All I wanted to do was go to a bat mitzvah, find a friend, and kvetch about the rabbi. But there was no bat mitzvah. There was no friend. And I was the rabbi!

So I’m looking for your help. Can you tell me what I’ve been doing wrong?

It seems like in order to do anything Jewish, you need a community.

Apparently I’m not alone in coming up against this problem. In fact, the Talmud relates that even back in Babylon, rabbis needed communities in order to be Jews.

Once, according to the very beginning of Berachot – the tractate on blessings –  Rav Nahman had not been to the synagogue for a little while.

Rav Yitzhak came to see him, and said: “where have you been? Why haven’t you been at shul?”

Rav Nahman answered: “I’ve been sick.”

So Rav Yitzhak suggested: “Gather ten of your students, and we’ll hold services in your house.”

Rav Nahman said: “I don’t want to impose on anyone.”

So Rav Yitzhak suggested: “Why not get a messenger who will come and tell you when we’re doing prayers, so you can join in?”

Rav Nahman went to protest, and then Rav Yitzhak finally asked: “what’s really going on here?”

And Rav Nahman finally answered: “You have told me many things the community could do for me, but nothing that I can do for the community. I need to feel like God won’t hear your prayers unless I’m there.”*

What do we learn from this story?

First, we learn that it really is important to come to synagogue.

Second, we learn that if you can’t come to synagogue, the synagogue can still come to you.


And, third, we learn that people need to feel needed.

A synagogue is not a subscription service. It’s a membership organisation. You only get out of it what you put into it. And people only come when they have something to put in.

It is the definition of community: we are all in it together, building it together, with a shared stake in its future.

Sometimes, in previous synagogues, Jews said to me: “I’m a member, but I don’t want to be involved.” And I used to say: “don’t worry, Judaism will still be here when you need it.”
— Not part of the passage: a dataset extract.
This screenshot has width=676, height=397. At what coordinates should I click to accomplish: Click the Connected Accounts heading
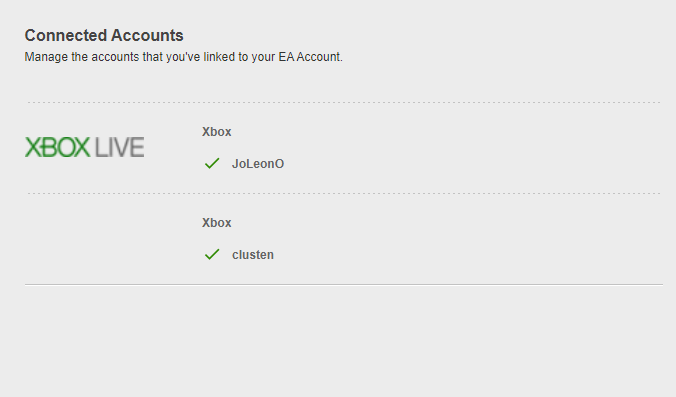point(104,35)
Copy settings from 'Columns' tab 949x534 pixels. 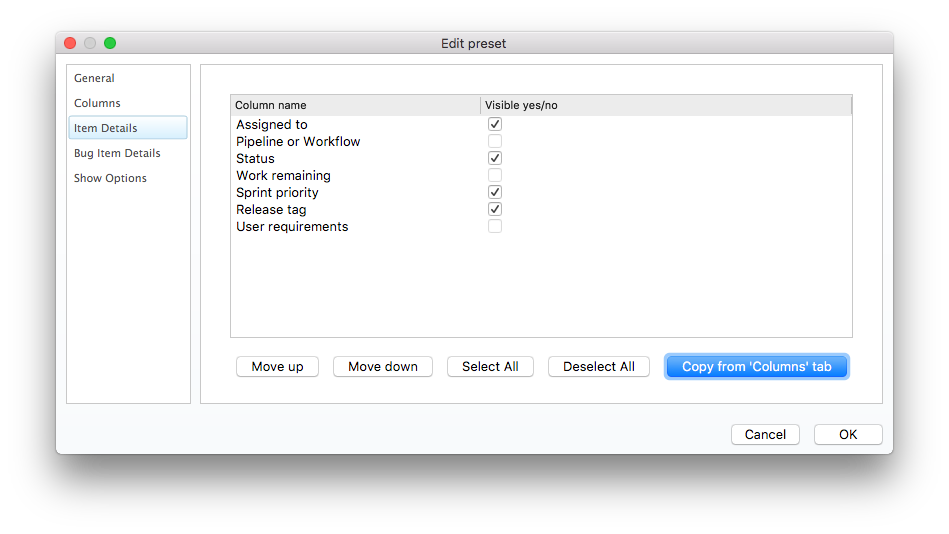(757, 366)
But that’s not necessarily true, is it? Judaism needs people who believe in it; who turn up, week in, week out, to keep it living. There is no Judaism without Jews, and Judaism needs every single Jew.
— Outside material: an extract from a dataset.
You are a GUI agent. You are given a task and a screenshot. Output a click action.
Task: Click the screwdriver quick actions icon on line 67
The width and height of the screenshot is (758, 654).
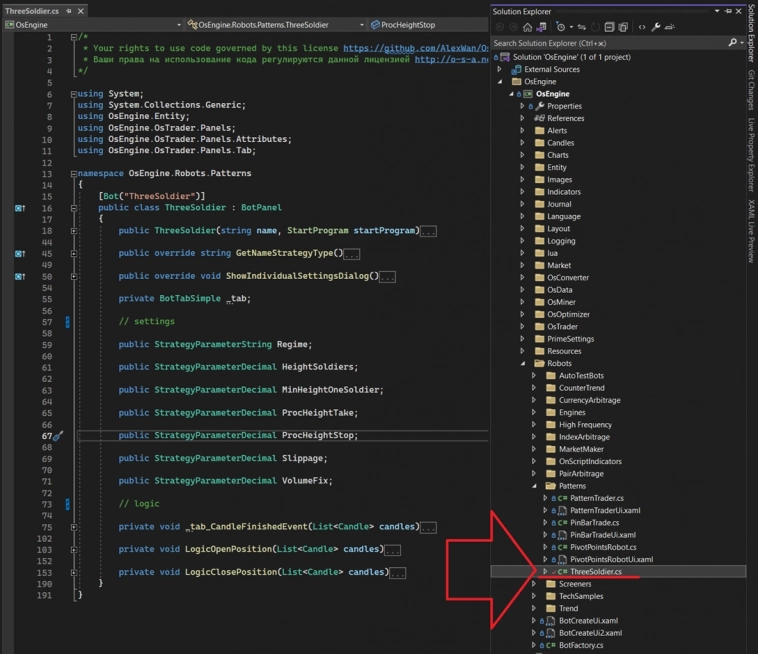58,436

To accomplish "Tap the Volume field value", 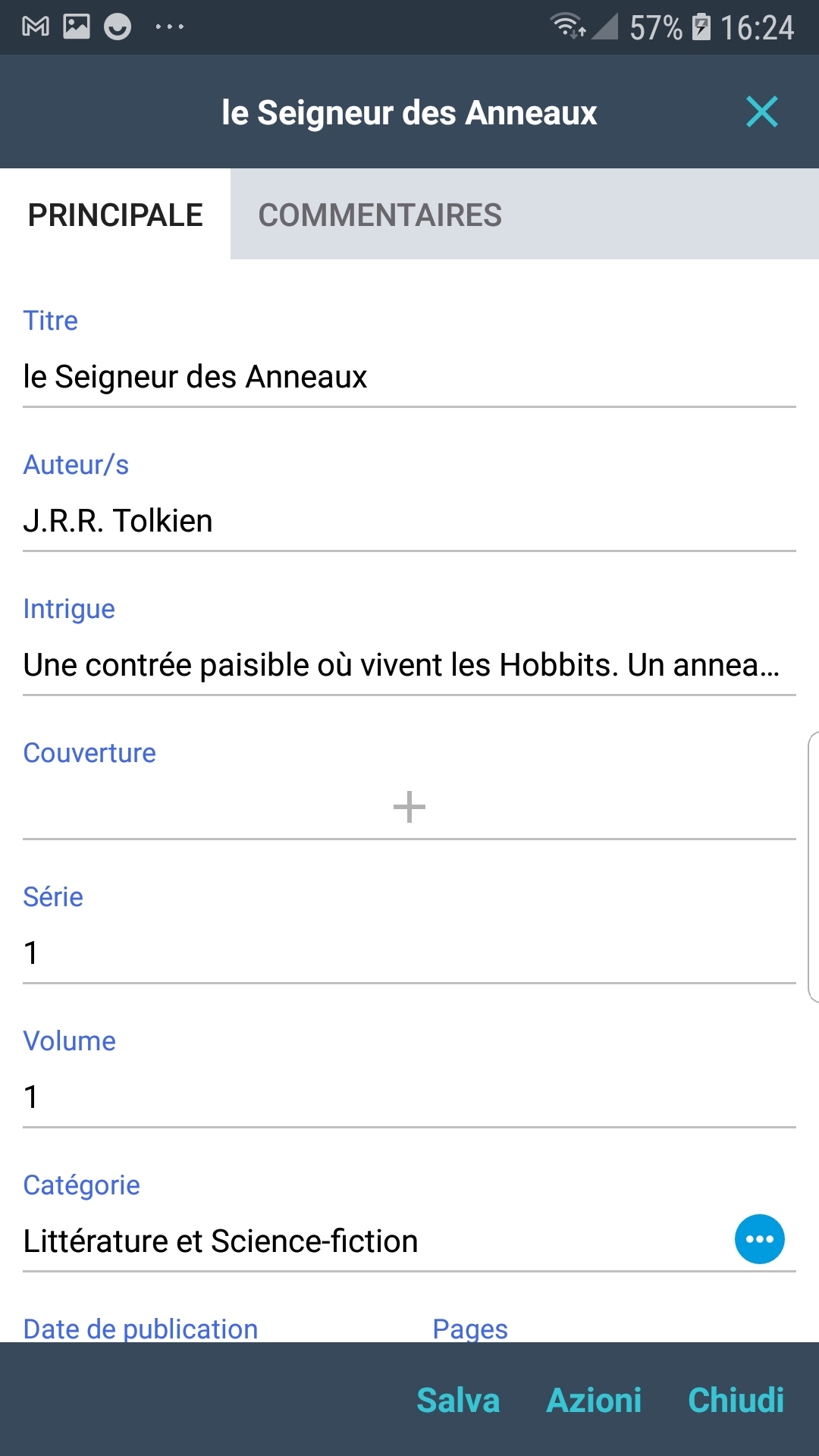I will 410,1097.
In our Torah portion this week, Moses teaches that if you have an extra sheaf of corn, you need to set it aside for others. When you have olives left on your trees, leave them so that people wandering by can eat them. Got leftover grapes? Share them round.

The point is, in the economy of the Torah, you don’t just feed yourself. You feed everyone. Yes, you make sure you have enough to eat, and then you give away the rest.

The same is true with our religious selves. Yes, we all need the spiritual sustenance we get from coming to synagogue. We all need the companionship; the moments of the serenity; and the support through tough times.

But, when you feel full up on Judaism, that’s when it’s time to share what you have. If your cup overflows, make sure you give the other synagogue goers a sip.

Everyone in this community needs you here. You have skills, strengths, time, and energy that are completely unique to you.

We need you.

I need you. I’m here because I’m a rabbi and I can’t build a Jewish community alone.

This synagogue is in an important moment of transition. Just a couple of weeks ago, you said goodbye to your beloved rabbi of seven years, Rene. In the next few weeks, you will spend Rosh Hashanah and Yom Kippur with our wonderful colleague, Daniel. And then, at Sukkot, I’ll be starting with you.

I am really hoping that this will be a long term partnership, where we will grow together. For that to happen, I really do need your help. I need you to turn up to synagogue, do mitzvot here, and make all our Shabbats and festivals meaningful. I need you to offer up your time and skills, wherever you can, to make this community run successfully.

Above all, I am asking you to make room for me.

In this week’s haftarah, the prophet Isaiah says: “Enlarge the site of your tent, extend the size of your dwelling.”

So that’s my request to you. I’m a Jew looking for a community. Can you make your dwelling a bit bigger to let me in? Can I come and be part of your tent?

I can’t be a Jew alone. And I’d like to be a Jew with you.

Shabbat shalom.

*Not exactly what he says, but it’s a sermon, and I’m taking license.